Linking: the AOT path's last step

A C program is rarely one source file. Each .c file compiles separately to an object file — machine code with holes where references to other files' functions go. The compiler has no idea where printf lives; it leaves a hole labelled printf and trusts someone to fill it.

The linker is that someone. It scans every object file and library, builds a global table of which file defines each symbol, then patches every hole with the right address. Two files defining the same symbol: link error. No file defining it: "undefined reference" — you forgot -lm or misspelled the function.

Worked example: linking main.o and foo.o into one binary

Two source files, compiled separately:

main.o contains the machine code for main(), which calls foo(). Its symbol table says: DEFINES main at offset 0x00; UNDEFINED foo (a hole at byte 0x12 inside main's code).
foo.o contains the machine code for foo(). Its symbol table says: DEFINES foo at offset 0x00; no undefined references.

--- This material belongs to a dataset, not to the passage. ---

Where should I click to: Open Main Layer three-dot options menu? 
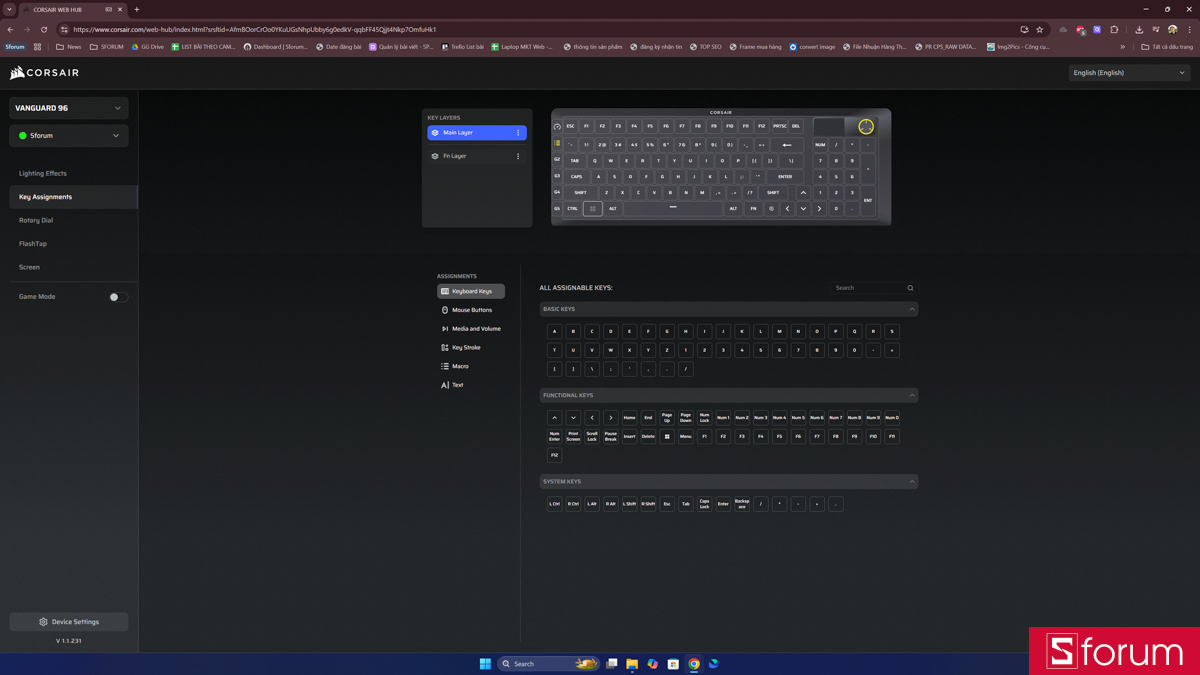[x=518, y=133]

The linker runs in three passes:

Scan defines. Walk every object file once and build a global table: { main → main.o:0x00, foo → foo.o:0x00 }. Two files defining the same name here would abort with "multiple definition".
Resolve undefs. For every undefined reference, look it up in the table. main.o needs foo → found in foo.o. Nothing left undefined; the program is closed. If anything were still missing, the linker would print undefined reference to 'foo' and stop.
Lay out and patch. Pick final addresses (say main at 0x401000, foo at 0x401080), then write those addresses into the holes (the byte at main.o:0x12 is rewritten from 00 00 00 00 to point at 0x401080). This last step is called relocation.

The output a.out now has zero holes. Every CALL instruction inside main jumps to a concrete address. Add a third file bar.o with another UNDEFINED foo and the linker resolves it to the same 0x401080 — that's how one definition serves the whole program.

Static linking copies the library's machine code into the binary. Dynamic linking leaves a stub and lets the OS loader patch in the address when the program starts (so one libc on disk serves every program on the machine).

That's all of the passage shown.